1. Nei confronti delle società controllate direttamente o indirettamente dalle pubbliche amministrazioni di cui all’articolo 1, comma 2, del decreto legislativo n. 165 del 2001, che abbiano conseguito nell’anno 2011 un fatturato da prestazione di servizi a favore di pubbliche amministrazioni superiore al 90 per cento, si procede, alternativamente:

a) allo scioglimento della società entro il 31 dicembre 2013;

b) all’alienazione, con procedure di evidenza pubblica, delle partecipazioni detenute alla data di entrata in vigore del presente decreto entro il 30 giugno 2013 ed alla contestuale assegnazione del servizio per cinque anni a decorrere dal 1° gennaio 2014.”.

Tale disposizione, se approvata, avrebbe pesantissime ripercussioni occupazionali su Aci Informatica a causa della perdita di circa 500 posti di lavoro (professionalità altamente qualificate e specializzate).

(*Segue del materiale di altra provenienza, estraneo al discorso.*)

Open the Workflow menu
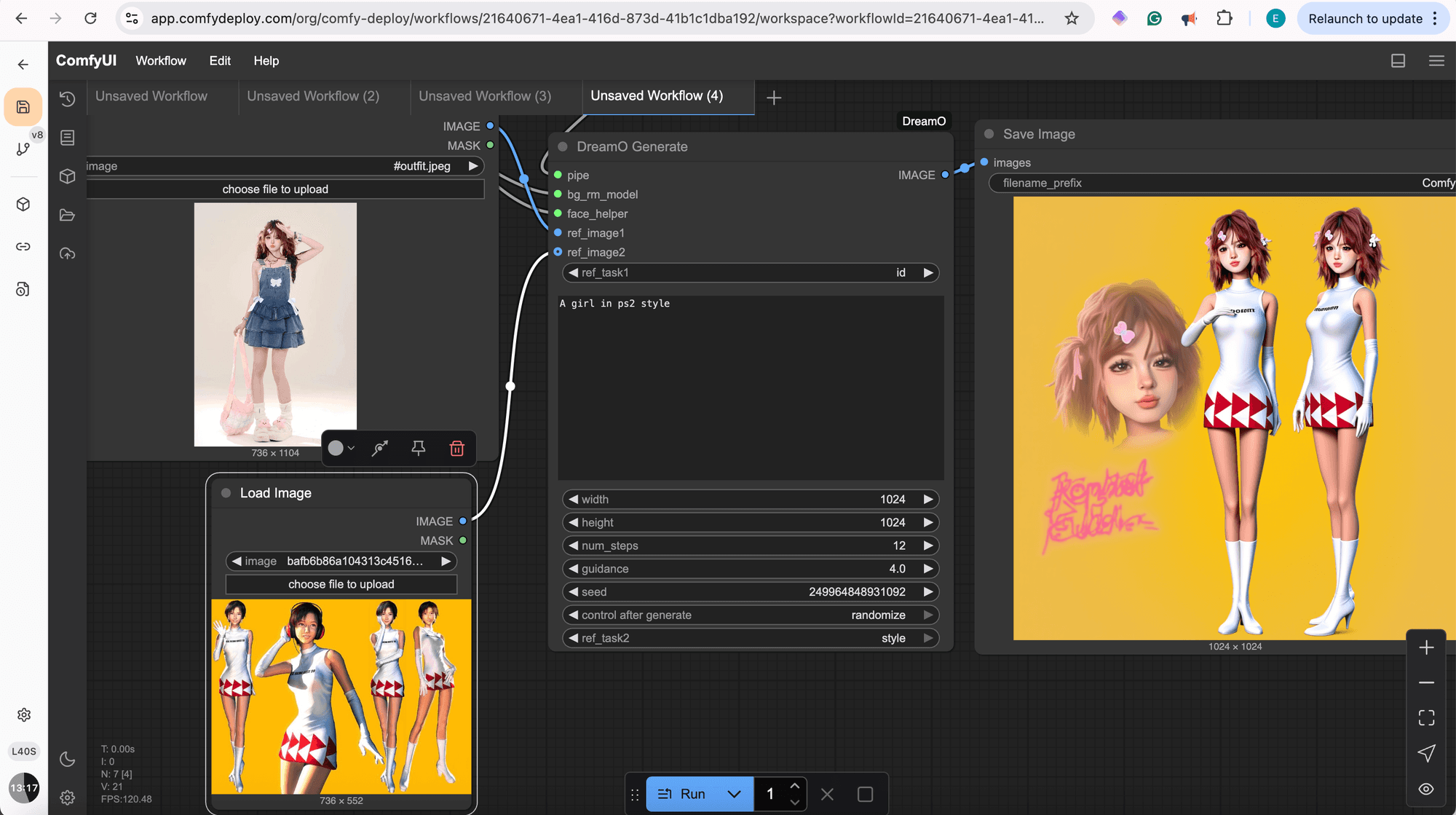Screen dimensions: 1456x815 point(160,60)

Un altro elemento che vorremmo porre alla vostra attenzione  è che ACI è un “ente pubblico non economico” che non fa parte delle amministrazioni pubbliche inserite nel conto economico consolidato della pubblica amministrazione, come individuate dall’Istituto Nazionale di Statistica (ISTAT) ed opera in completa autonomia dal punto di vista economico e finanziario, non gravando affatto sul bilancio consolidato dello Stato. Pertanto, con la liquidazione di Aci Informatica non si realizzerebbe alcun risparmio sulla spesa pubblica.

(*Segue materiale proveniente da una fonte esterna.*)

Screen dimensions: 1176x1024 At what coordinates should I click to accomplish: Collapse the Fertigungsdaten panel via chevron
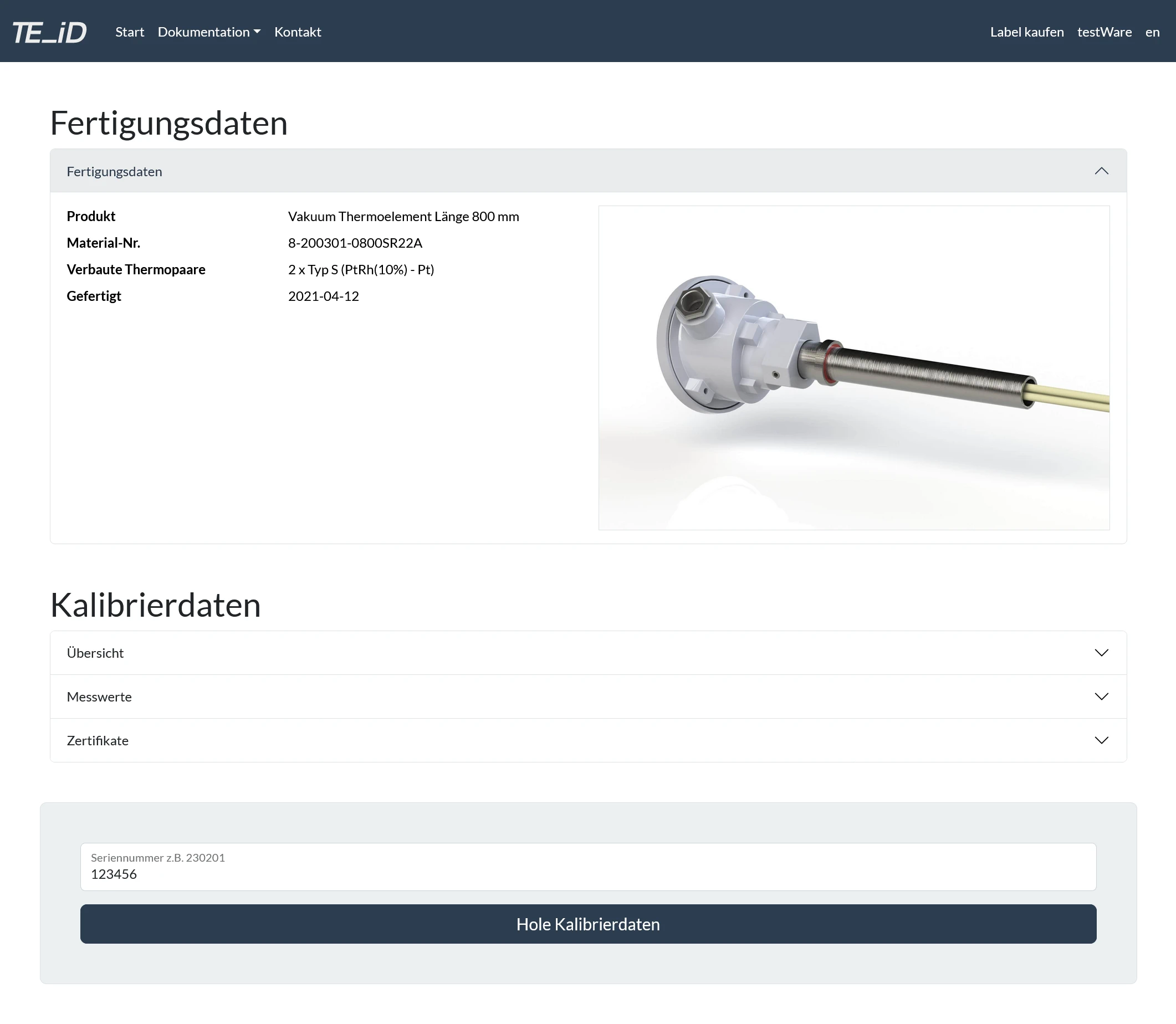coord(1101,171)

Riteniamo quindi che l’applicazione della norma in oggetto sulla nostra realtà non solo non produce risparmi per il bilancio dello Stato ma l’affidamento dei servizi informatici, telematici e di alta innovazione tecnologica mediante gara di appalto (anziché diretto mediante la gestione “in house”) provochi un aumento dei costi per l’ACI stesso e quindi per la collettività. A sostegno di quanto qui dichiarato ed a puro titolo di esempio, nella realizzazione della rete telematica delle delegazioni (circa 1400 punti su tutto il territorio nazionale) ACI Informatica ha ottenuto l’autorizzazione da DigitPA (Autorità per l’informatica nella Pubblica amministrazione ex CNIPA) a progettarla, produrla, realizzarla e gestirla in proprio giacché il costo così ottenuto è risultato inferiore di circa il 30% rispetto al prezzo minimo indicato dalla stessa DigitPA per la realizzazione dello stesso servizio su SPC (Sistema Pubblico di Connettività ex RUPA). Per questo, come Rappresentanza Sindacale Unitaria delle lavoratrici e dei lavoratori di Aci Informatica, riteniamo che per il bene del sistema pubblico della mobilità territoriale, dei cittadini, delle imprese automobilistiche e naturalmente per la salvaguardia delle nostre professionalità, vada tutelato il patrimonio pubblico Aci Informatica.

In virtù di tutto ciò Vi chiediamo un incontro per approfondire le tematiche sopra riportate.